This is further to views expressed in http://www.drshrutibhat.com/2/post/2013/10/-planning-market-expansions-bric-emerging-markets-risk-is-shattering-into-biits.html
A prime thought though is that, emerging market scenario can’t be compared to those prevalent in the developed nations- be it corruption, political stability, logistics or intellectual property.
Despite knowing the difference, I’ve (and I’m sure many of you too) have come across executive meetings getting heated up on this vary point- because, we tend to compare emerging markets from where we come from and not with other developing markets and like socioeconomic conditions.
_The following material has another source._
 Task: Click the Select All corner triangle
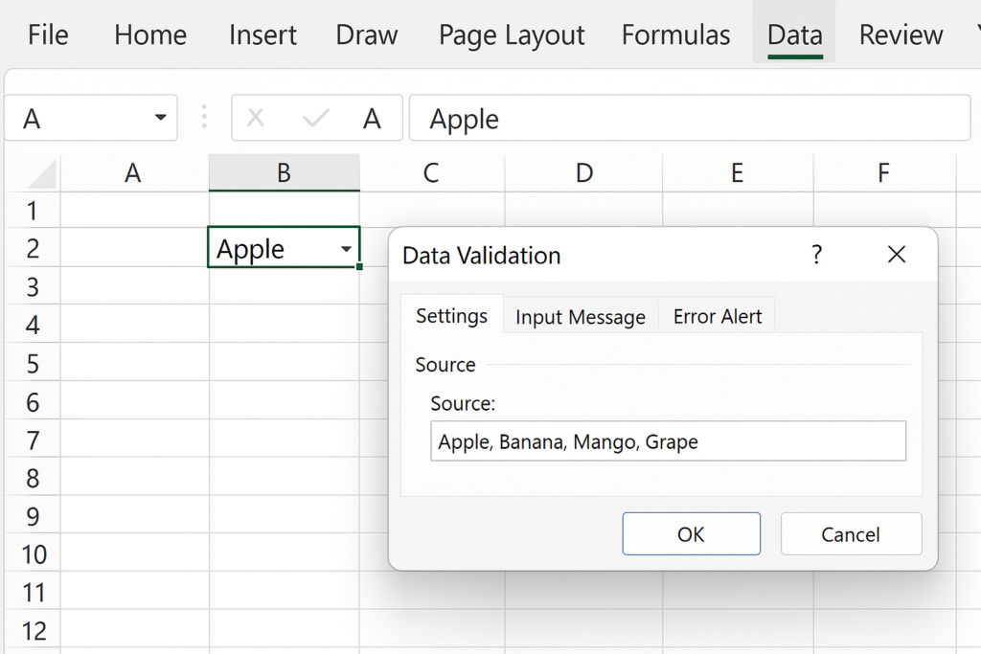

It’s been increasingly noticed that investors have typically been found less inclined to favor Russia over China. Few of deciding factors cited about (un)suitability of both these markets are- higher corruption rates and lack of intellectual property (IP) protection offered by these nations.
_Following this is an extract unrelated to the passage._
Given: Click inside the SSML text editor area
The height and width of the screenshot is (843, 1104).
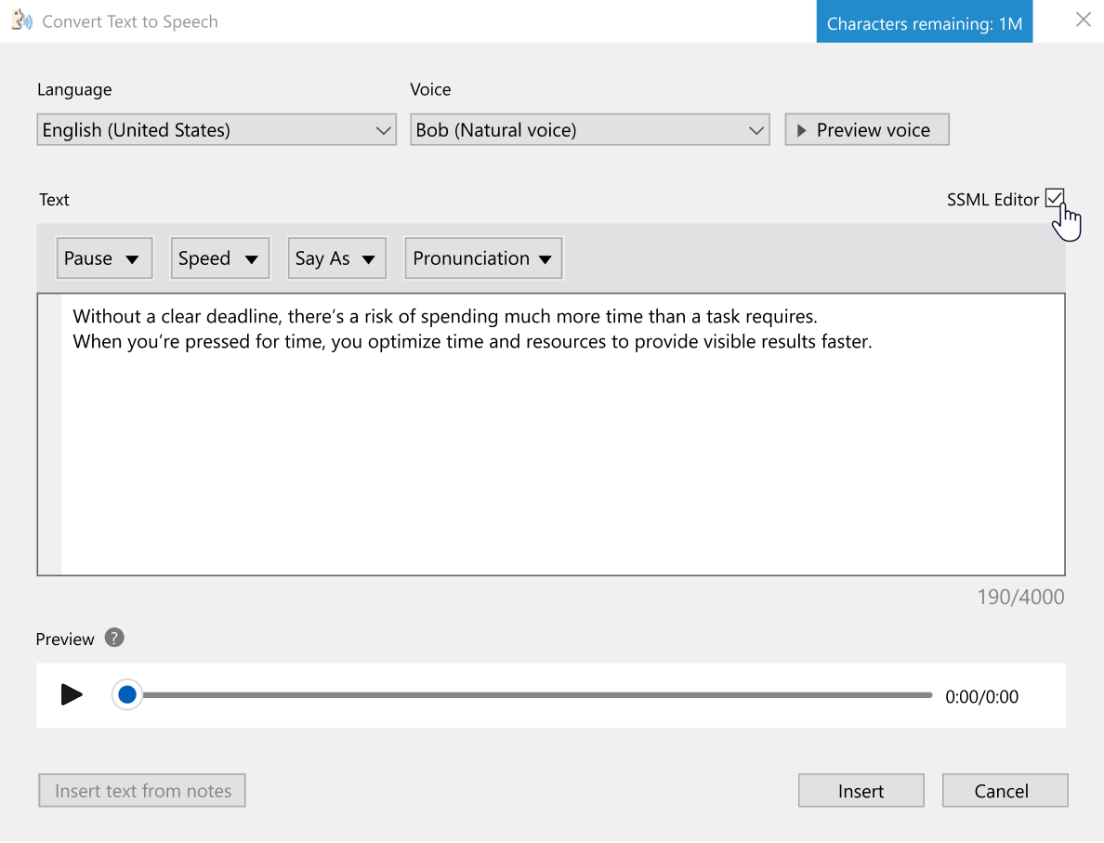Looking at the screenshot, I should click(558, 446).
I agree that a critical point of consideration is the legal protection a country offers its own businesses as well as foreign investors.
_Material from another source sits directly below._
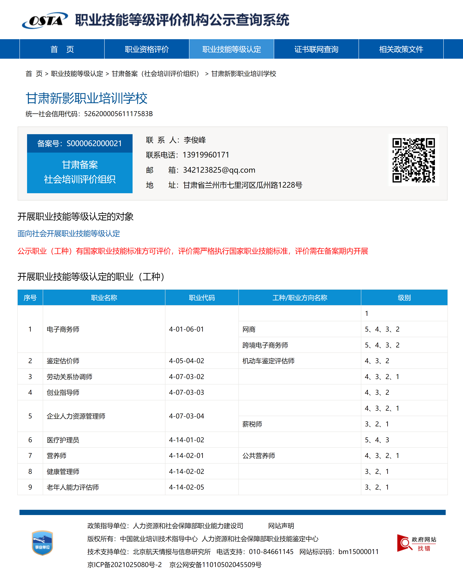The width and height of the screenshot is (463, 571).
Task: Open the 相关政策文件 navigation tab
Action: [401, 49]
Besides the ever important political stability, a critical factor governing decision making is intellectual property protection. Brazil, Russia, India, China (BRIC), have similar offerings with respect to intellectual property laws, what differs is their interpretation and implementation. Therefore, a company planning on investing in BRIC countries need to develop a solid and resilient IP strategy towards protecting their intellectual property. Easier said than done and without sounding patronizing, companies have got to have a better understanding for the fact that just because they do business one way in one country does not mean they must do business that same way in every country.
Coming to the issue about corruption, some published statistics cited include the following- Transparency International ranks China 80 out of 177 countries. Russia is 127, right between Pakistan and Bangladesh (Reference: http://cpi.transparency.org/cpi2013/results/). World Audit ranks China 61 out of 150 in corruption, with Russia at 110.
My recommendations on this issue is the following- Corruption exists in every nation although its magnitude differs. What should matter to an enterprise strategizing expansion portfolio is not how prevalent is the corruption, rather how much it impacts foreign businesses seeking to do business in that territory.
Additionally, degree of risks differs in each emerging markets. To reach a go-no go decision, it really comes down to- the company’s products/ services, corporate governance, risk tolerance and the staying power to cut through the difficulties and most importantly, an effective market expansion strategy and its expert implementation.